Attualità

Itinerari | Maratea

pubblicata il 29.08.2013

Un luogo tìmido e screanzato nello stesso tempo: che richiede tempo e voglia per essere perlustrato, ma non riesce a nascondersi alla vista del viaggiatore. Strano.
La città delle 44 chiese, vien chiamata: e tante ne vedi attorno, e di simboli sacri ne son bizzeffe: a partire dal Redentore bianco e stagliato sul monte San Biangio. Impossibile non vederlo: troppo.

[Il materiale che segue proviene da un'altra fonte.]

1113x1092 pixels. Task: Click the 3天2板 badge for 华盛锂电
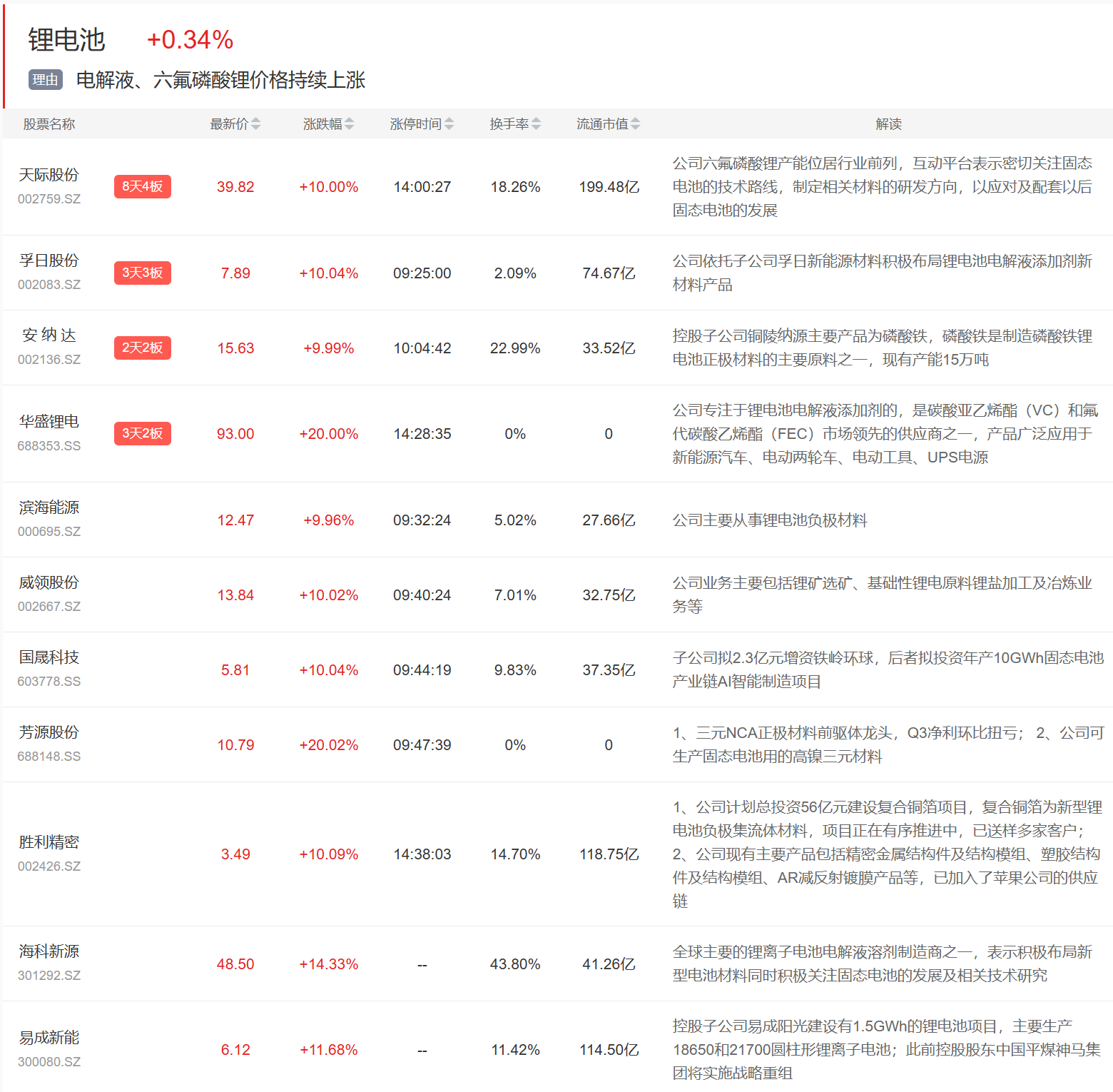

Maratea sdoppiata nei secoli da una storia arzigogolata quasi come i profili delle montagne che la circondano: e diversissima da tutto il resto della Basilicata di cui, curiosamente, fa parte, incastrata com'è tra i lembi della campania cilentana e della calabria citeriore. Oh, due dei tre accessi sono spettacolari: da Sapri una Haute Corniche che svetta in mezzo alla parete verticale, capofottendosi ad Acquafredda che guardi giù ed è una vertigine. Che scendi a tornanti e mozzafiati, fino alle propaggini di Fiumicello e del Porto. L'altro, da Lagonegro, dritto in mezzo all'Appennino che pare alpe, e curve che non si scherza.
Allora puoi guardare su, vedere la granella di nocciuole che si fa Paese: quello nuovo, quello basso, che fino al 1700 c'era un'altra Maratea, in cima a San Biagio. Dove ora c'è il Redentore, luogo di pellegrinaggi e di fotoricordo di coppiette in controluce.

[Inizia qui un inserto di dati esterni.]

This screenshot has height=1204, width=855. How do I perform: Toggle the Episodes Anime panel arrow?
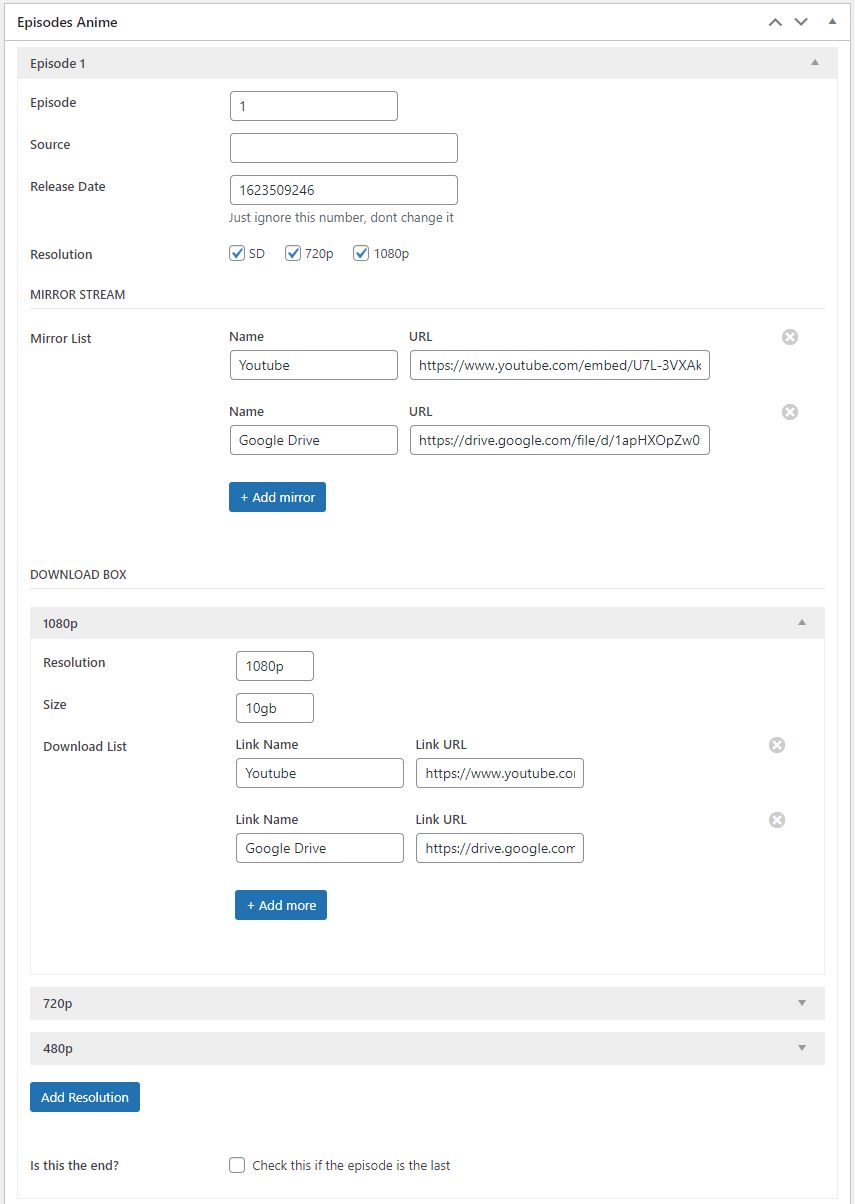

Arrotolato sul fianco di montagne alte ben più di mille metri, sali in pochi chilometri dalle spiagge nere e ciottolute a coste impervie, petrose, sche sbucciano fuori dal verde dei boschi. Lecci e castagni, dunque. Dal mare al cielo in pochi metri: formidabile. E da per tutto il profumo dei fichi, e più difficile, del ficodindia.
Diversissima dal resto della Lucania anche per la storia economica relativamente agiata: interessante approdo per le sue rade calme e tranquille, grande raccoglitrice di dazi e gabelle. E i frutti si vedono nelle belle case, asciutte ma nobili; nei tratti distintivi delle architetture; in un senso del decoro misurato e schivo. Degli angoli bui e degli slarghi assolati. Una bellezza astuta e austera che si conserva anche nei mesi del turismo, quando le pietre del corso di popolano di abbronzature impettite e accenti forestieri.
E dire che Maratea non fu incline all'asservimento: inespugnabile il Castello nel Medioevo, invisibile dal mare per i Saraceni, soccombette solo al Bonaparte, quando uno dei suoi generali la graziò dopo la capitolazione, contentandosi di radere al suolo il forte.
Città di sole traverso e di penombre, di sfumature più che di contrasti, par quasi giacersi sulle coste di un lago lombardo più che nel mare di smeraldo del Sud. Ma di certo unica.